Чувство сомнамбулического оцепенения еще усиливается к концу рассказа. Когда герой возвращается в свою комнату, она ему кажется похожей на каюту потонувшего корабля:
«Мне вдруг стало тяжело и нехорошо; вид моей комнаты опять напомнил мне, что уж слишком долго я живу, точно связанный по рукам и ногам, — и не могу ни уехать из Парижа, ни существовать иначе. Все, что я делал, не достигало своей цели, — я двигался точно в воде — и до сих пор не вполне ясно понимал это. Теперь же, когда я это понял, мне стало трудно дышать от огорчения…»

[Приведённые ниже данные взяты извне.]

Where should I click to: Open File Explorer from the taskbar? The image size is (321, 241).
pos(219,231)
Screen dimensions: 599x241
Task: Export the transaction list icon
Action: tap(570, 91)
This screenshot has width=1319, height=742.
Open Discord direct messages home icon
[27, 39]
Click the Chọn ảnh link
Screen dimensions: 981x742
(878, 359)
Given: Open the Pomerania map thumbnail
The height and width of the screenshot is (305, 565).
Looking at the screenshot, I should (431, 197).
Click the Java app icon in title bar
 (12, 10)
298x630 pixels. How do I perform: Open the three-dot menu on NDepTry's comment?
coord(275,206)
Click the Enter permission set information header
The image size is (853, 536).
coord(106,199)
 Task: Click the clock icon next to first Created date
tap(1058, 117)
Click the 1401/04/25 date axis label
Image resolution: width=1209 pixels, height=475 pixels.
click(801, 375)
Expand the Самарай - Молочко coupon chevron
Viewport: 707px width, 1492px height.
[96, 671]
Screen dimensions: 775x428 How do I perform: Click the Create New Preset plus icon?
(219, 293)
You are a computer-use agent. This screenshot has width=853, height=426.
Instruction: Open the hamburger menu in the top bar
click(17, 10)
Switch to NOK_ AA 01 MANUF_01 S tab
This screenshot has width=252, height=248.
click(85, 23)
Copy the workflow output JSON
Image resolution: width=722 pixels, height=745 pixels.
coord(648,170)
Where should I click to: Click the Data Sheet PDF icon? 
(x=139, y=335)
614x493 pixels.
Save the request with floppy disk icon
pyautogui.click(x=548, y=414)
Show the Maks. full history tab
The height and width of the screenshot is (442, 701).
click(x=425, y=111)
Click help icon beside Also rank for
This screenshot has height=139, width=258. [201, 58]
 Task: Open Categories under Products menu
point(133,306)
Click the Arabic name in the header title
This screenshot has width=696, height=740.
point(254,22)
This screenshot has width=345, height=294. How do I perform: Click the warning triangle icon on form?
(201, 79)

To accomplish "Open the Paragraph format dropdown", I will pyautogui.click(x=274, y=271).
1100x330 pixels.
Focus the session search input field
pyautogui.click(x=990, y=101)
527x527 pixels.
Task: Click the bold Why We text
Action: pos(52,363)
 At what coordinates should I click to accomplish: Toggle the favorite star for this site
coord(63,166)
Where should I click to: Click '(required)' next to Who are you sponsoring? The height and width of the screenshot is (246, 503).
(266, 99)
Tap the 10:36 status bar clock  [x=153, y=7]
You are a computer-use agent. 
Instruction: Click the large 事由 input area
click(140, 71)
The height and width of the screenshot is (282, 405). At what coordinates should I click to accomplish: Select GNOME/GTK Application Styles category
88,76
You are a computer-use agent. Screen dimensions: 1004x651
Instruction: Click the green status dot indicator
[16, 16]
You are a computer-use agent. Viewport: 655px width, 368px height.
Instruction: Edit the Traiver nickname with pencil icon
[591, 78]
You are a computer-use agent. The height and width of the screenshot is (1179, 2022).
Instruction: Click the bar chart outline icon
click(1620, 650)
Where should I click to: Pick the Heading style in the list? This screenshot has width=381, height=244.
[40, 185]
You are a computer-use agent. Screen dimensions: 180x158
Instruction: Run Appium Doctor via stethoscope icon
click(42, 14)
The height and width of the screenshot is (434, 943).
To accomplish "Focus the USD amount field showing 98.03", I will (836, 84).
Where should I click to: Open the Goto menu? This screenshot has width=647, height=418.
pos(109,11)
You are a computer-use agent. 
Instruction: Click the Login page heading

Герой эмигрантской литературы отворачивается от мира, где ему не оказалось ни места, ни дела и тогда его сознание тонет в разливе живых, причудливо-изменчивых снов, музыки, мечтаний, каких-то странных то невозможно прекрасных, то безобразных видений и чувств. Пусть даже это только самый низший «этаж» душевной жизни, темный бред эротических навязчивых идей и галлюцинаций, но вдруг в мутном потоке мелькают необъяснимые анормальные восприятия, врывающиеся как бы с «той стороны», и тогда сердце охватывает великая безумная и вечная человеческая надежда, что вместе с душевным подпольем сознанию откроется что-то, несущее реальное ощущение бессмертия.
Есть бытие, но именем каким Его назвать? — ни сон оно, ни бденье. Меж них оно, и в человеке им С безумием граничит разуменье. Он в полноте понятая своего, А между тем, как волны, на него Одни других мятежней, своенравней Видения бегут со всех сторон; Как будто бы своей отчизны давней, Стихийному смятенью отдан он. Но иногда мечтой воспламененный Он видит свет, другим не откровенный.Эти строки Боратынского можно было бы поставить эпиграфом к антологии литературы эмигрантских сыновей.
Цинциннат, уже упомянутый мною герой Набокова-Сирина, говорит:
«К тому же я давно свыкся с мыслью, что называемое снами есть полудействительность, обещание действительности, ее преддверие и дуновение, то есть что они содержат в себе, в очень смутном, разбавленном состоянии больше истинной действительности, чем хваленая явь».
Это ожидание, что за океаном снов и мечтаний лежит блаженная неведомая отчизна, заставляет сознание все упорнее рыть в глубину самого себя и тогда проступает невыразимое ощущение не своего экс-териоризированного в объективном мире «я», а своего настоящего существа, неопределимого никакими «паспортными» обозначениями и уходящего корнями в действительность жизни, не могущей никуда исчезнуть, вечной, занимающей «все место».